One should understand that his successor will be a caretaker or, as some pro-government columnists describe, a coordinator prime minister who will act in full alignment with President Erdoğan without trying to introduce any new initiatives or ideas differing from those of the president. After this point, the identity of the new prime minister will have no significance: either it will be Erdoğan’s right arm man, Transportation Minister Binali Yıldırım, or his son-in-law, Energy Minister Berat Albayrak. This will surely introduce a new era for Turkey and Turkish politics in which President Erdoğan’s one-man rule will be consolidated at the cost of eroding democratic norms and political traditions of the country. Along with the chairman of the AKP, Erdoğan will also roll up sleeves to reshuffle all senior party executives in order not to leave one single hole in his management. This will follow a new cabinet with the removal of some pro-Davutoğlu ministers, thus creating a solid governmental frontline in achieving Erdoğan’s goal of a complete system change.

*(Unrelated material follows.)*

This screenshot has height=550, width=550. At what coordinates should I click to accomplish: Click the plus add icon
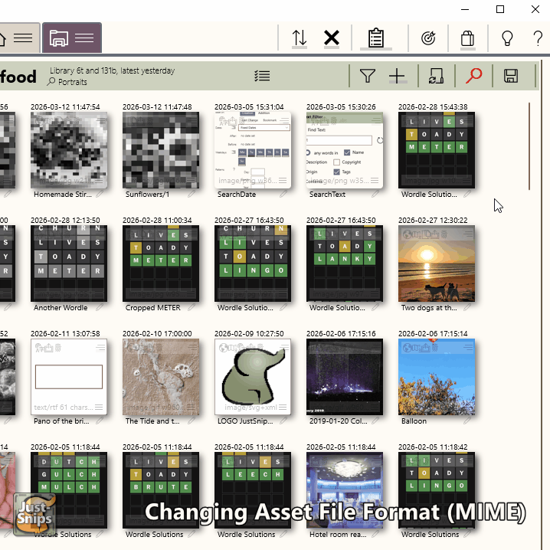tap(397, 76)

In his first public statement after Davutoğlu announced his decision to step down, Erdoğan underlined in bold words that his immediate agenda is to adopt a presidential system and therefore issued his instructions to the new government. “In order to avoid similar governance crisis, we need to immediately adopt the presidential system,” Erdoğan said, praising his role as the strong president in minimizing the effects of the system faults during two parliamentary elections in 2015.
It’s also worthy to note that Erdoğan has begun his campaign for presidential system without losing even a single day, with predictions that he will further intensify it in the upcoming weeks.
However, there are still uncertainties over how President Erdoğan and his AKP will achieve these high aims of the president. The party still lacks at least 13 seats to take a drafted constitution to referendum and it’s getting more unlikely for the AKP to get what it wants from the current composition of the parliament.
Therefore, snap parliamentary elections late this summer or before the end of this year should not be ruled out. The ongoing heavy fight against the outlawed Kurdistan Workers’ Party (PKK) is believed to be helping the AKP keep its almost 50 percent vote while there are strong indications that the Peoples’ Democratic Party (HDP) will risk not repeating its historic success by not passing the 10 percent threshold in a potential poll. In the meantime, there are assessments that the AKP would also benefit from ongoing in-house rift at the Nationalist Movement Party (MHP) whose votes have tended to decrease in the recent months.
Erdoğan made clear that he will use all and every means to institutionalize his de facto executive presidency in the next period, either by the current or next parliament. Amid increasing terror attacks by the PKK and the Islamic State of Iraq and the Levant (ISIL) and under huge security challenges emanating from its failed southern neighboring states, Turkey will surely face much harder days ahead given its one-man rule’s single objective is nothing but to satisfy Erdoğan’s personal ambitions.